Madhuri sang a few songs of Salil Chowdhury. Salilda while composing "Oi je sobuj bono bithika" that spans two and a half octaves, used glimpses of Beethoven's 6th symphony (Pastorale) in the interlude, that blended with Madhuri's voice.

==Playback singer in Bengali movies==
Maestro Rathin Ghosh was Guru of Madhuri Chattopadhyay and under his music direction Madhuri appeared as playback singer in the Bengali movie "Moha Teertha Kalighat" in 1964. It was a chorus song sang along with Nilima Bandopadhyay, Binay Adhikary and Manas Mukhopadhyay. In the same year she sang in Bengali movie "Radhakrishna". In 1965 she sang in "Rup Sanatan" a kirtan. Manabendra Mukhopadhyay gave her a break in the movie "Uttor Purush" in 1966. The song, "ekbar broje chalo Brajeswar", became immense popular. Other movies where she lent her voice were "Shachimar Sonsar" (1971), "Swarnaa Mahal" (1982), "Tania" (1987) etc.

==Events and memoirs==
Pratima Bandopadhyay presented Sundar Narayan Bandyopadhyay Smriti Sandhya on 13 July 2010, at 6 pm at Vidya Mandir hall. Madhuri Chattopadhyay was felicitated on that occasion for her lifetime achievement.

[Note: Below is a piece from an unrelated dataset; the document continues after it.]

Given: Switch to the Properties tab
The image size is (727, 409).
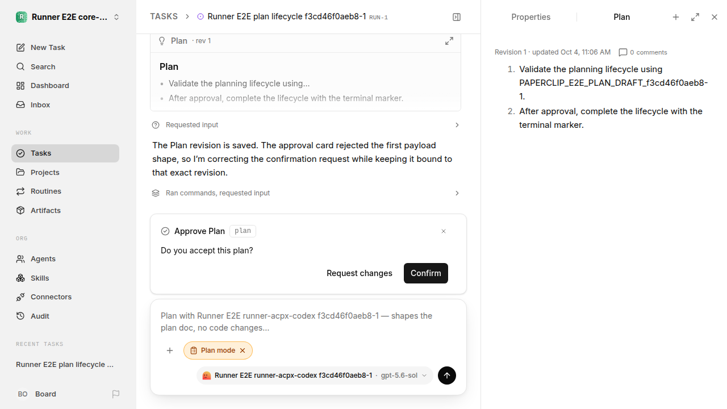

In spite of her unmatched talent and her outstanding renditions, Madhuri Chattopadhyay kept herself away from the spotlight of media and publicity.

== Discography ==

Madhuri Chattopadhyay Discography
| Song | Year | Film/album | Lyrics | Music |
|---|---|---|---|---|
| Aaji sharater aakashe |  | - |  |  |
| Amar Sandhya Pradip (Original song by Gayatri Basu) |  | - | Pranab Roy | Rabin Chattopadhyay |
| Bou kotha kao | 1975 | - | Gauriprasanna Majumdar | Anupam Ghatak |
| Ebar amar somoy holo | 1960 | - |  | Salil Chowdhury |
| Ek phota chokher jole |  |  | Subir Hazra | Salil Mitra |
| Ekbar broje chalo Brajeswar | 1966 | "Uttor Purush" |  | Manabendra Mukhopadhyay |
| Ekti kothai likhe jabo | 1955 |  | Gauriprasanna Majumdar | Shyamal Mitra |
| Emoni borosha chhilo se din | 1975 | - | Pranab Roy | Kamal Dasgupta |
| Ganga sindhu narmada | 1972 | Nazrul geeti | Nazrul Islam | Nazrul Islam |
| Gun gun phalgun | 1967 | - | Salil Chowdhury | Salil Chowdhury |
| Jani na aaj prane | - | - |  | Rabin Chattopadhyay |
| Je mala shukaye (original song by Talat Mahmood 1956) | - | - | Pabitra Mitra | Shyamal Mitra |
| Jedin jibone tumi | - | - | Shyamal Gupta | Satinath Mukhopadhyay |
| Jethay gele haray sobai | - |  | Shyamal Gupta | Satinath Mukhopadhyay |
| Joubane mou jhore | 1969 | - | Lakshikanta Roy | Himangshu Biswas |
| Ke tumi amare dako | - | - | Gauriprasanna Majumdar | Anupam Ghatak |
| Ki aar kohibo balo | - | - |  |  |
| Kon banshuriya banshite amay | 1968 | - | Pulak Bandyopadhyay | Ratu Mukhopadhyay |
| Kono kono phul subas diye | - | - | Biggnaswar Bhattacharya | Krishna Chattopadhyay |
| Kuhu kuhu koyel jodi daake | 1969 | - | Lakshikanta Roy | Himangshu Biswas |
| Nijere haraye khNuji | 1960 | - |  | Salil Chowdhury |
| Ogo aaj ei sondhyay | - | - |  |  |
| Ogo shuni tabo banshi | - | - |  | Rabin Chattopadhyay |
| Oi banka nodi | - | - |  |  |
| Oli omon kore noy | 1959 | Puja album | Pulak Bandyopadhyay | Nachiketa Ghosh |
| Ore o shaapla phul | - | - |  |  |
| Paarul bon aamar | - | - |  |  |
| Phul phutuk na phutuk aaj basanto | - | - | Subhas Mukhopadhyay | Jatileswar Mukhopadhyay |
| Protidin ami tomay dekhi | - | - |  |  |
| Sanjher taroka ami (original song by Juthika Roy 1934) | 1968 | - | Pranab Roy | Kamal Dasgupta |
| Tomay amay prothom dekha | 1959 | Puja album | Pulak Bandyopadhyay | Nachiketa Ghosh |
| Tumi nai aaj |  | - | Shyamal Gupta | Ratu Mukhopadhyay |

==Awards==
Srimati Madhuri Chattopadhyay was awarded with "Sangeet Samman" by Government of West Bengal in 2012.